1. Place ReadyScript^® kit components and RNA samples on ice.
2. Mix and then centrifuge briefly to collect contents at the bottom of the tube.

Reaction

1. Determine the number of reactions required, including controls. Calculate the volumes of each component required for all reactions (allow 10% extra for pipetting errors) and combine reagents according to Table P10-26 using 0.2 mL tubes or a 96-well plate sitting on ice. If using a PCR plate, follow a plate schematic to ensure that the reagents are added to the correct wells.

2. After sealing each reaction, vortex gently to mix contents. Centrifuge briefly to collect components at the bottom of the reaction tube.
3. Incubate reaction mix according to Table P10-27.

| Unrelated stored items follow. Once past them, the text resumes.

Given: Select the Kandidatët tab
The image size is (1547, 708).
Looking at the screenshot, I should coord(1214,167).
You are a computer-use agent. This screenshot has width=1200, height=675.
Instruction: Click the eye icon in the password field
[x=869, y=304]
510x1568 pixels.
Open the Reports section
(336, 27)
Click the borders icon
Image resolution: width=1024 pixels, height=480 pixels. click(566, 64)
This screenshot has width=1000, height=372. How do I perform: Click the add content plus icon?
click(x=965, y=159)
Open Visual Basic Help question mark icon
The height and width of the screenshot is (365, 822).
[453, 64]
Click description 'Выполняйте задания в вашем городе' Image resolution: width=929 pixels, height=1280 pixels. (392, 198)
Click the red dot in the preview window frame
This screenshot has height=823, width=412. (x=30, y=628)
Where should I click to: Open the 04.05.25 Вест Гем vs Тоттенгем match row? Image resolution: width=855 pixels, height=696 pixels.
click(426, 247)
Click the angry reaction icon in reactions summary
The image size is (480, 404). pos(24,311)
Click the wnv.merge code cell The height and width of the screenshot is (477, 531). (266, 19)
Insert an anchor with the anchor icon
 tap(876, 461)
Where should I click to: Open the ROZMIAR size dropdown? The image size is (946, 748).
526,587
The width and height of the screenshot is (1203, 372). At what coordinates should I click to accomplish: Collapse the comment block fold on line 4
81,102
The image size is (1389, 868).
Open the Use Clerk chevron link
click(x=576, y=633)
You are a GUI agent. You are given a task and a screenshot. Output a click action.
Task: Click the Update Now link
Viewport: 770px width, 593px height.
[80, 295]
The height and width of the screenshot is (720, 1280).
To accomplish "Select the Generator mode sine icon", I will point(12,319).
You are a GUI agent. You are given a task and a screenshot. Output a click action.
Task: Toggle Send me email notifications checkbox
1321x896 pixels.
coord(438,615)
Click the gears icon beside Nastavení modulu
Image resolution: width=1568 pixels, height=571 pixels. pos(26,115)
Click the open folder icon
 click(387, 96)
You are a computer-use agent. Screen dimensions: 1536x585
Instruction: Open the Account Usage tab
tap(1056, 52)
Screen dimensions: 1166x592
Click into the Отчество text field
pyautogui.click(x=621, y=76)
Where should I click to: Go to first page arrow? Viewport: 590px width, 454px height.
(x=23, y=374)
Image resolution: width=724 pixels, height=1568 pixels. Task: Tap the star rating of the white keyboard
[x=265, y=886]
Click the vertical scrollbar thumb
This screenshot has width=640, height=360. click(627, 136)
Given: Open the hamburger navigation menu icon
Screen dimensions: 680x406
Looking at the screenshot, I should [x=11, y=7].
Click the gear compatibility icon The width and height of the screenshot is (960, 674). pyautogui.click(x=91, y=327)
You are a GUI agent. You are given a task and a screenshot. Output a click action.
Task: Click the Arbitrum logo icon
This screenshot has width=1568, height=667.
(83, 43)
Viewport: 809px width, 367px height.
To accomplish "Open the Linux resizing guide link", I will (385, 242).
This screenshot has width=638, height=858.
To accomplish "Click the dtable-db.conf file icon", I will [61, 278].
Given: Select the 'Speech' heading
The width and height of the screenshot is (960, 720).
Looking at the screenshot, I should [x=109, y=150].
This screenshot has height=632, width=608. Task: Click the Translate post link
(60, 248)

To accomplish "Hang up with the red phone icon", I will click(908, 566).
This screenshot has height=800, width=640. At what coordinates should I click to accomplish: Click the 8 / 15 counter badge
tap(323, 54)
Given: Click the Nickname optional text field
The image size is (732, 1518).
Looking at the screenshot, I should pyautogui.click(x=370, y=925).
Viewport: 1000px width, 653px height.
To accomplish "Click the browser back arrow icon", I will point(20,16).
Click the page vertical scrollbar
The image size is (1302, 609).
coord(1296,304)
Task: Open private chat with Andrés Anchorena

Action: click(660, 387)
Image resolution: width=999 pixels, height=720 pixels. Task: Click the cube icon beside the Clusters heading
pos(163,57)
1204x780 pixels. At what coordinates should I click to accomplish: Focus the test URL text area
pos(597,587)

4. After completion of cDNA synthesis, use 1:5 to 1:10 of the first-strand reaction (2–4 μL) for PCR amplification.  
   Note: when using ReadyScript^® reagents, 2–4 μL undiluted cDNA can be added to PCR without causing inhibition. If desired, cDNA product can be diluted with 10 mM Tris- HCl (pH 8.0), 0.1 mM EDTA and stored at –20 °C.